The Velsen colliery is a typical Saarland mine. It´s history began in 1899 with the sinking of the Rossel shaft. Coal mining began in 1904. In 1965 the pit was deprived of its independence and no more coal was brought to the surface here. The only shaft remaining at Velsen was the "Gustavschacht" for ventilation and to enable miners to go down to the new integrated colliery at Warndt. Situated adjacent to the Duhamel pit in Ensdorf, this is the last pit in the Saarland still in operation.
The Velsen pit was named after a Prussian coal mining official by the name of Gustav von Velsen. It was common practice in the Saar region to name pits after Prussian civil servants and ministers. The arrangement of working and social areas, along with the strict hierarchy of directors, white-collar workers and black-collar workers also reflected Prussian attitudes. Furthermore the housing estates specially built for the colliery employers mirrored the structures in the mine, both under a Prussian and French administration.
In 1916 both shafts in the pit were served by a twin steam engine made in the Dingler Engine Factory in Zweibrück. After the pit was modernised and extended in 1936 this was replaced by another witness to the Prussian era of mining, a 2400 hp engine that is still in operation today. The trelliswork pithead gear erected in 1916 is also still in existence.
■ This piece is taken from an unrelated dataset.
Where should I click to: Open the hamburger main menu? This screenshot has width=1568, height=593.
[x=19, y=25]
Visitors are greeted by the sight of the historic gatehouse with its hipped roof, along with the horse stables that became redundant in 1907 when the pit was linked to the railways – an era when coalmining was the leading industry in the country.
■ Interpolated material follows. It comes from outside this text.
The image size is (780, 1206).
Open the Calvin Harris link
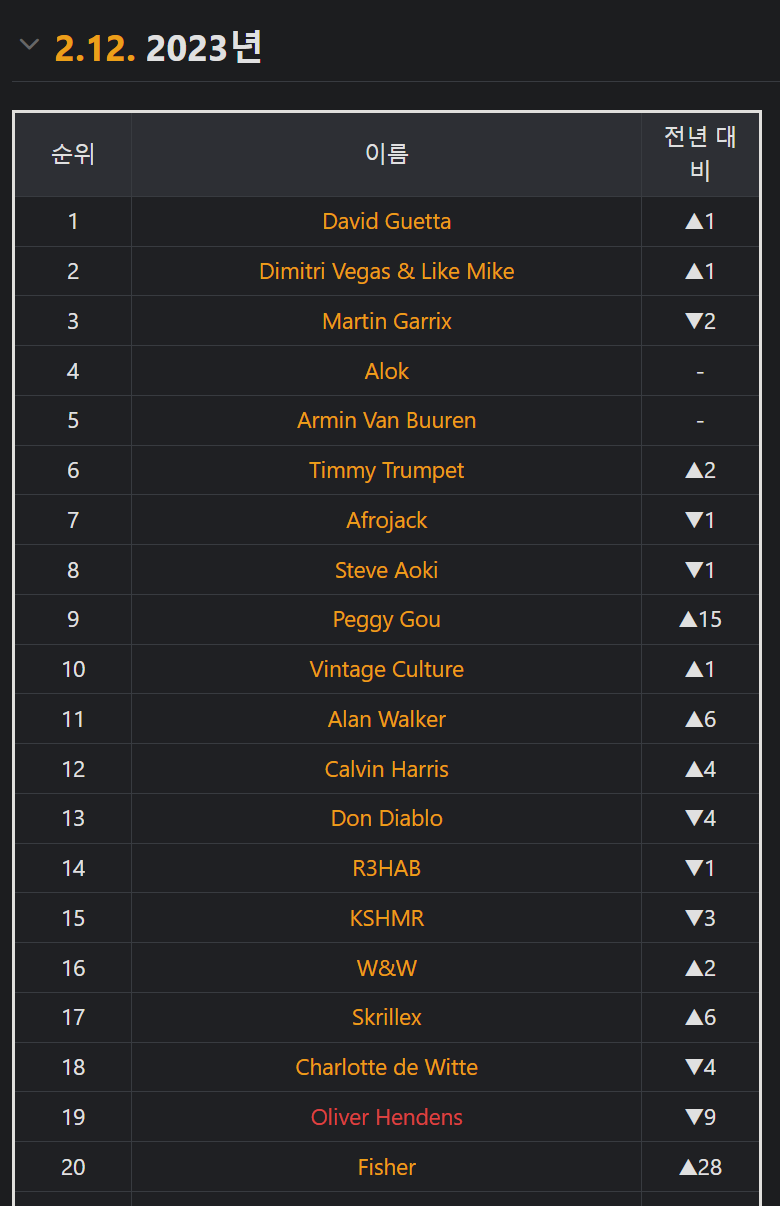pyautogui.click(x=386, y=769)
Non-miners can find out how to excavate coal at first hand at the Velsen pit. The tour begins when they descend into the galleries to be confronted by the sight of drills and a coal cutter and loader. Here they can experience the works in operation and find out everything about how coal was mined, the technical equipment that was needed, the vital importance of pumps, and how people and material were transported up and down, either on a conveyor belt or behind an electric locomotive.